- [SET PROBLEM]: Find every line below that contains the string "sidebar" and copy each one in full. Treat uppercase and lowercase letters as different.

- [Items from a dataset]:

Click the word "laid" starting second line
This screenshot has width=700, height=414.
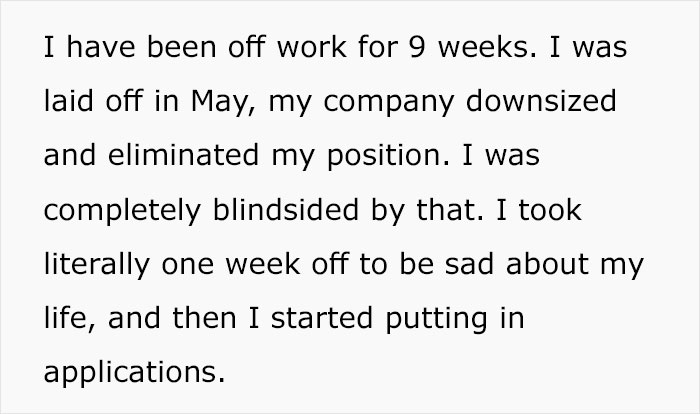click(68, 101)
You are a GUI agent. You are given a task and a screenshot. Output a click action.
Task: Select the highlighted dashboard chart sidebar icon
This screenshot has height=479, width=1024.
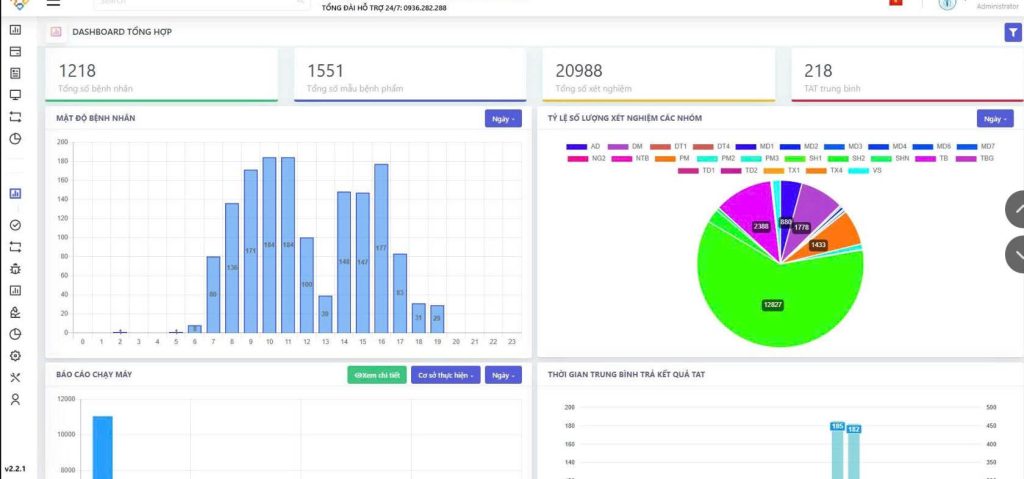pos(15,194)
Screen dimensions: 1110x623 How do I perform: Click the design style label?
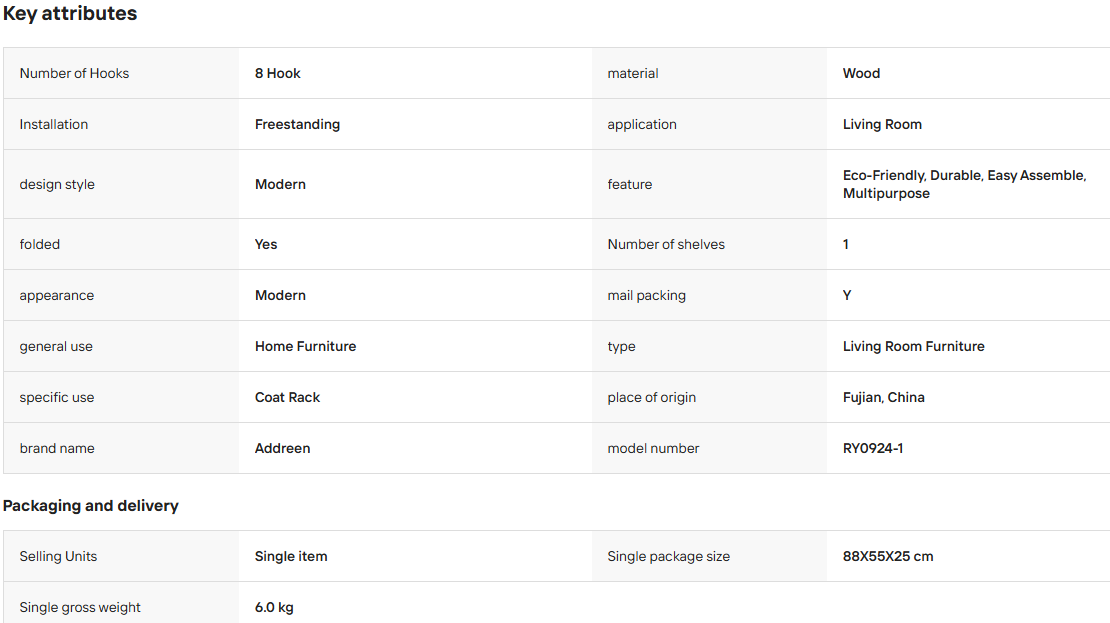coord(57,184)
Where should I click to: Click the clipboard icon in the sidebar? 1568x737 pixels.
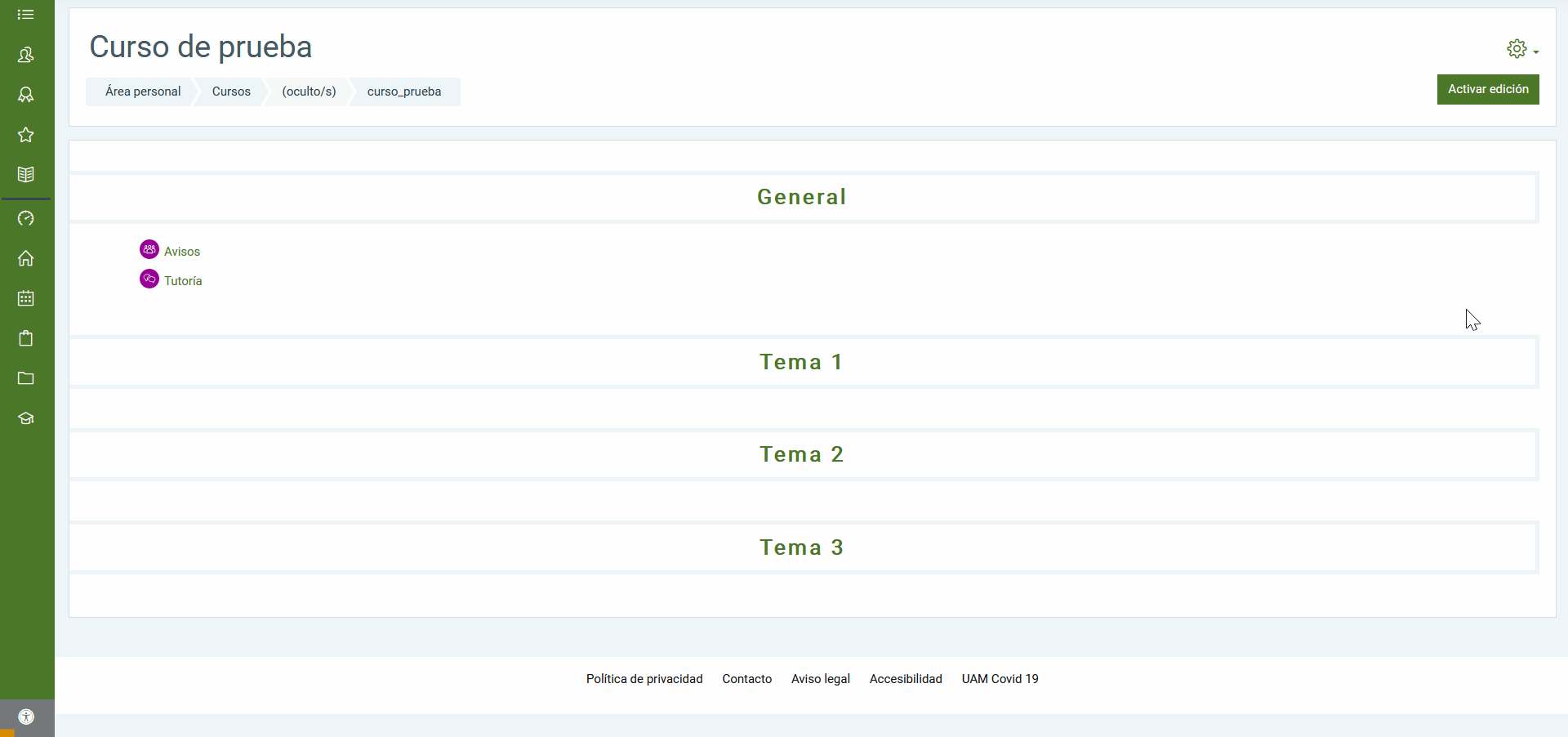[25, 338]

- [RESPONSE TO THIS TASK]:
Task: Select the highlighted dashboard chart sidebar icon
Where should I click to: Click the clipboard icon in the sidebar? 1568x737 pixels.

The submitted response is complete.